### WORK TO COMPLETE
1) Extract from the Argo CD installation text the passage that begins with the words containing "Now that we" and ends with "and manages itself.", copying it word for word.
2) Reproduce the part of the listing that starts with the line containing "Viewport: 1389px width, 868px" and ends with the line containing "pyautogui.click(x=141, y=368)", including both of those lines. Omit the pictures from your copy.

BEGIN DOCUMENT TEXT

Now that we have created the cluster, we need to evolve our Terraform scripts a bit more so that for every new cluster we create, we set it up to be ready with Argo CD and manage the configuration so that we can follow GitOps practices for Argo CD too. As we mentioned in Chapter 2, Getting Started with ArgoCD, Argo CD syncs and manages itself.
We will use the Terraform provider for kustomize and install Argo CD in the cluster. First, we will create kustomization.yaml, which will install Argo CD and, in parallel, create the K8s resources for Argo CD, such as the name and the related ConfigMap. Here is kustomization.yaml:
apiVersion: kustomize.config.k8s.io/v1beta1 kind: Kustomization namespace: argocd bases: - https://raw.githubusercontent.com/argoproj/argo-cd/v2.1.7/manifests/install.yaml resources: - namespace.yaml patchesStrategicMerge: - argocd-cm.yaml
With the preceding kustomization in practice, we will install Argo CD in a namespace resource, which is defined in a namespace.yaml file called argocd, and with a strategic merge (https://github.com/kubernetes/community/blob/master/contributors/devel/sig-api-machinery/strategic-merge-patch.md), we add the ConfigMap for Argo CD too. Now, it’s time to define in Terraform how to install Argo CD with kustomize in the new EKS cluster. First, we need to add an extra provider for kustomization and add the following in provider.tf:
provider "kustomization" { kubeconfig_path = "./${module.eks.kubeconfig_filename}" }
Here is argocd.tf to bootstrap the cluster with Argo CD:
data "kustomization_build" "argocd" { path = "../k8s-bootstrap/bootstrap" } resource "kustomization_resource" "argocd" { for_each = data.kustomization_build.argocd.ids manifest = data.kustomization_build.argocd.manifests[each.value] }
Now, it’s time to apply the Terraform script to install Argo CD.
Similar to what we did when we created the EKS K8s cluster, we need to plan the changes in Terraform:
$ terraform plan –out=plan.out
This command will display that there are a couple of changes:
Plan: 41 to add, 0 to change, 0 to destroy.

END DOCUMENT TEXT
BEGIN MATERIAL PROVIDED

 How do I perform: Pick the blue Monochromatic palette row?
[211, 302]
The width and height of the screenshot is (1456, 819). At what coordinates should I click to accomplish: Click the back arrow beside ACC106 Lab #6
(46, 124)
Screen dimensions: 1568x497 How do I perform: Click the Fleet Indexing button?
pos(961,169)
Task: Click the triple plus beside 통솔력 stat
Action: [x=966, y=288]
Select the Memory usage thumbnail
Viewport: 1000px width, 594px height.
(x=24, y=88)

END MATERIAL PROVIDED
BEGIN MATERIAL PROVIDED

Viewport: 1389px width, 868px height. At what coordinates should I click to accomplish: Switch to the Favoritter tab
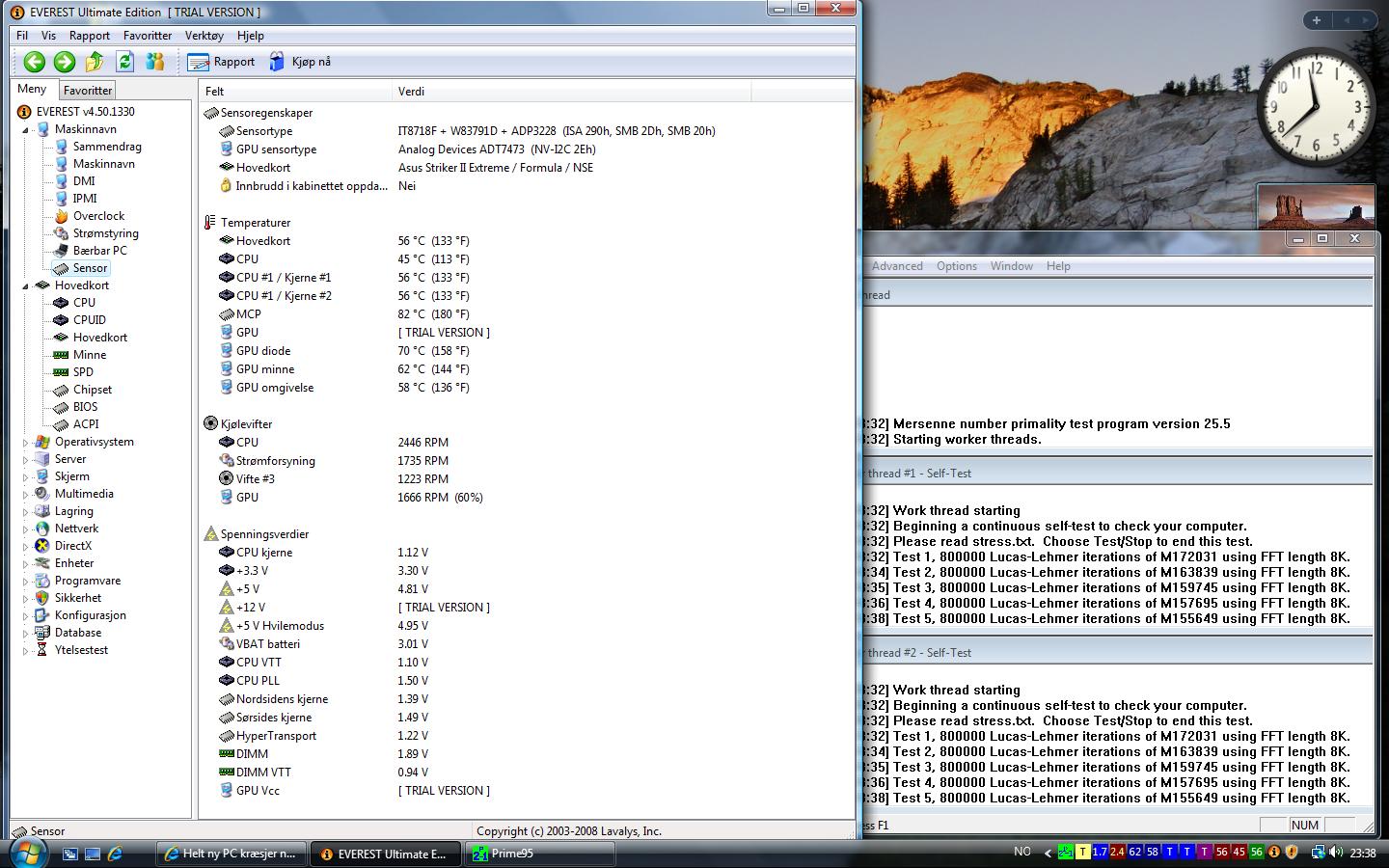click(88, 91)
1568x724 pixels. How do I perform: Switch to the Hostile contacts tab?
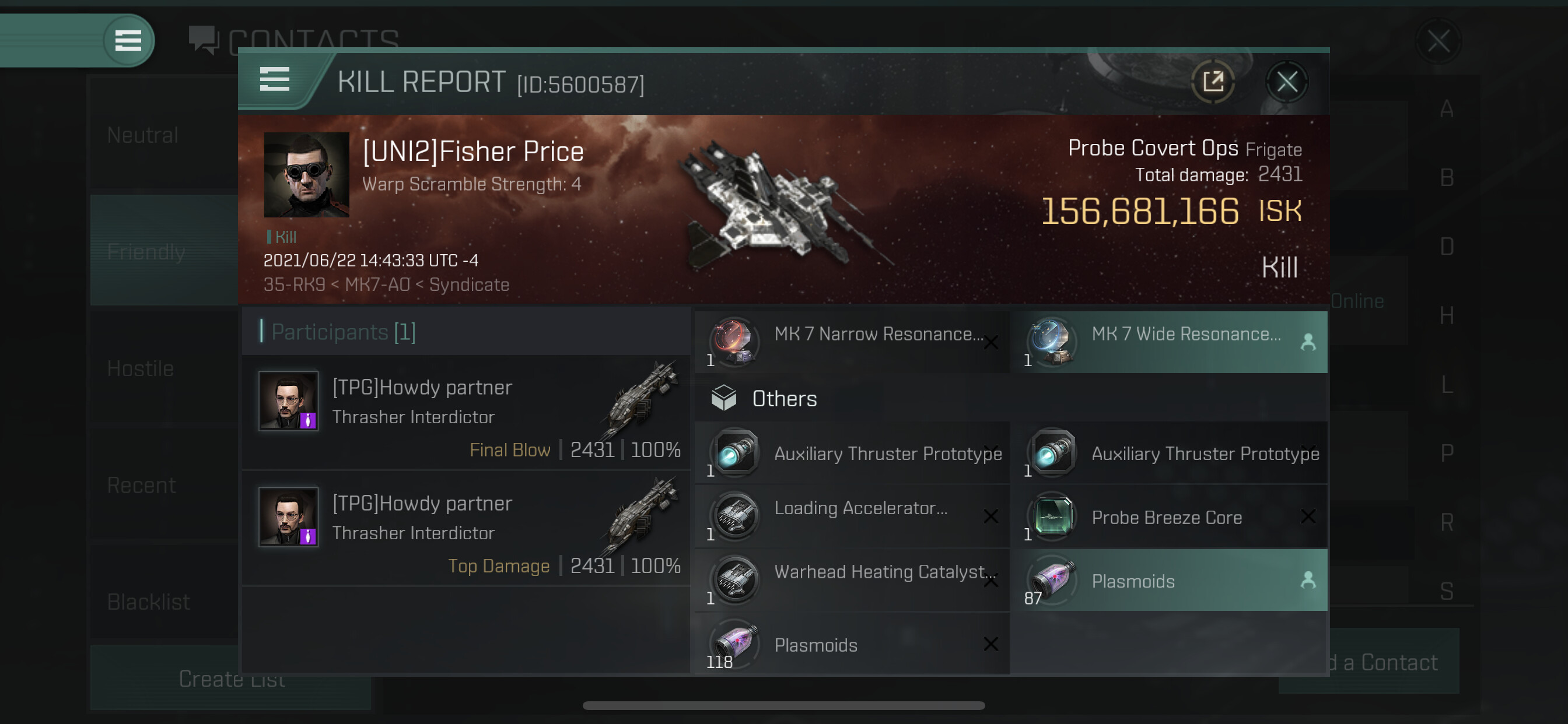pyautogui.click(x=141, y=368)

END MATERIAL PROVIDED

### ANSWER SET
1)
Now that we have created the cluster, we need to evolve our Terraform scripts a bit more so that for every new cluster we create, we set it up to be ready with Argo CD and manage the configuration so that we can follow GitOps practices for Argo CD too. As we mentioned in Chapter 2, Getting Started with ArgoCD, Argo CD syncs and manages itself.

2)
Viewport: 1389px width, 868px height. At what coordinates should I click to accomplish: Switch to the Favoritter tab
click(88, 91)
1568x724 pixels. How do I perform: Switch to the Hostile contacts tab?
pyautogui.click(x=141, y=368)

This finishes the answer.